◆ MATERIAL PROVIDED ◆
════════════════

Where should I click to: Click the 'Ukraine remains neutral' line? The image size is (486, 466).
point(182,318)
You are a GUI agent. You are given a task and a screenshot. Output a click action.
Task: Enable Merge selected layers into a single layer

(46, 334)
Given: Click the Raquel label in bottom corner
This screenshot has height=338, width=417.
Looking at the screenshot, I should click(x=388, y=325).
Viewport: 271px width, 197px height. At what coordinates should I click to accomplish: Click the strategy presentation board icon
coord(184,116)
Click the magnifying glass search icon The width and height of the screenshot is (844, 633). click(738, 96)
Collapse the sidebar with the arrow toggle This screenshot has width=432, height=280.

════════════════

◆ GOAL OF THE EXERCISE ◆
Copy out all of the listing, exactly as it reads.

◆ FINAL ANSWER ◆
Where should I click to: Click the 'Ukraine remains neutral' line? The image size is (486, 466).
point(182,318)
You are a GUI agent. You are given a task and a screenshot. Output a click action.
Task: Enable Merge selected layers into a single layer

(46, 334)
Given: Click the Raquel label in bottom corner
This screenshot has height=338, width=417.
Looking at the screenshot, I should click(x=388, y=325).
Viewport: 271px width, 197px height. At what coordinates should I click to accomplish: Click the strategy presentation board icon
coord(184,116)
Click the magnifying glass search icon The width and height of the screenshot is (844, 633). click(738, 96)
Collapse the sidebar with the arrow toggle This screenshot has width=432, height=280.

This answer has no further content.